Las ganas no hacen falta para dar el primer paso

Alicia Escaño Hidalgo · 17 febrero, 2016

Tener ganas de hacer cosas significa estar motivados, albergar un propósito vital, una meta. Tener ganas nos impulsa a ponernos en movimiento, en marcha a favor de aquello que queremos conseguir o lograr.

Es cierto que las ganas son una fuerza que nos mueve, nos empuja a vivir con ilusión y esperanza y es mucho más fácil emprender proyectos o planes con ellas que en la ausencia de las mismas. Sin embargo, eso no quiere decir que sea totalmente imposible el movimiento si no tenemos ganas de movernos.

Cuando las ganas están nubladas

En ocasiones, nuestras emociones de tristeza o depresión son tan intensas que no logramos ver un por qué o un para qué, un sentido a la vida. La realidad es que todos, en cualquier circunstancia, podemos encontrar ese motivo. En cambio, muchas veces la emoción nos nubla la vista y nos obliga a ver el mundo teñido de color negro, cuando lo cierto es que en este mundo existen todos los colores.

Cuando la emoción nos nubla la vista empiezan a bombardearnos los pensamientos negativos. Ideas que creemos como si fuesen la auténtica realidad, cuando lo cierto es que son enemigos creados por nuestra mente irracional, que en ese momento no está pensando de manera realista.

Tendemos a sobregeneralizar, a tomarnos las cosas de forma demasiado personal, a exagerar lo que nos ha pasado, a dramatizar o pensar que nunca seremos felices y que la esperanza está totalmente perdida.

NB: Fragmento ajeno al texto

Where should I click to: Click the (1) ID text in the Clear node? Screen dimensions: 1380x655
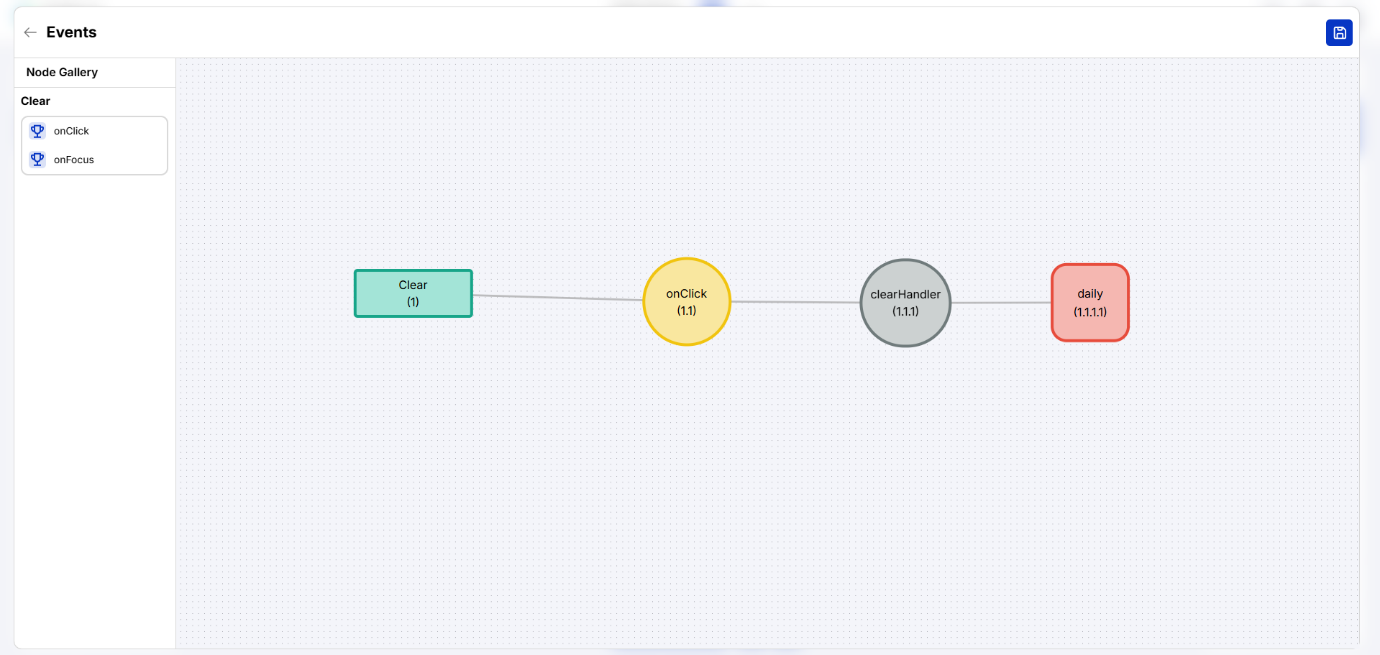(x=413, y=302)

Mujer triste tumbada en el suelo con una flor amarilla

Con esta manera de filtrar la información externa es de esperar que nos sintamos muy apesadumbrados y que ese estado emocional nos lleve a actuar por inercia, como una marioneta o un prisionero de nuestras emociones. No nos apetece salir, ni realizar las actividades que antes nos encantaba hacer y lo achacamos a que “no tenemos ganas” y es cierto, las ganas brillan por su ausencia. Pero, por suerte tenemos algo muy valioso, que se llama voluntad.

Decir NO a tu emoción

En el momento en que esa falta de ganas o de motivación están ganando la batalla, es preciso dar un golpe en la mesa y decir ¡se acabó! Parece que es muy fácil de decir, pero difícil de realizar. Es cierto, pero nadie dijo que fuese fácil. Lo que sí es seguro es que merece la pena intentarlo y perseverar: a largo plazo, empezarás a ver el resto de colores que tiene la vida.

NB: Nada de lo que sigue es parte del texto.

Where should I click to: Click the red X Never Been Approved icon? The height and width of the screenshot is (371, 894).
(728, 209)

La clave es mantener tu acción, tus ocupaciones, tus proyectos, a pesar de encontrarte sin fuerzas. Para ello, tendrás que prepararte mentalmente y entender que tu tristeza es solo una reacción a nivel fisiológico. No podemos negar que pueda llegar a ser muy desagradable. Sin embargo a pesar de ellas, y por encima de ellas, podemos seguir nuestros planes tal y como alguna vez los teníamos previstos, sin vacilar.

Normalmente pensamos que detrás de la motivación, vendrá la acción, pero eso no es así en la realidad. Para que aparezcan las ganas, uno se tiene que obligar a sí mismo a poner un pie delante de otro cada día.

Ser hedonistas a largo plazo

¿Qué es eso de ser hedonistas a largo plazo? Significa que seamos conscientes de que muchas veces tenemos que sacrificarnos a corto plazo, para obtener un placer mucho mayor dentro de un tiempo. Cuando estamos mal y dejamos de actuar, no nos enfrentamos al esfuerzo que supone tener que vestirnos sin ganas, ir de compras sin fuerzas o estudiar con una motivación nula.

En este contexto, sentimos “alivio” cuando rechazamos planes, delegamos cosas o simplemente no realizamos nada. Pero ese alivio es momentáneo, muy a corto plazo y no soluciona nuestro problema.

Hombre escalando una montaña con muchas ganas

Además, se confirman nuestros pensamientos negativos sobre nosotros mismos, el mundo y el futuro. Esto sucede así porque, al no nos damos la oportunidad de actuar, es imposible que seamos capaces de ver los alicientes, pues nos encontramos aislados en nuestro propio mundo interior. Nos vemos a nosotros mismos como incapaces, al mundo como un lugar hostil y al futuro totalmente desesperanzador.

Por lo tanto, se hace necesario poner sobre la mesa nuestra fuerza de voluntad, andar aunque los pies nos pesen una tonelada y hacer camino, poco a poco, hasta que empecemos a ver las cosas de otra forma. Hasta que descubramos todo lo bueno que está y ha estado siempre ahí fuera esperándonos.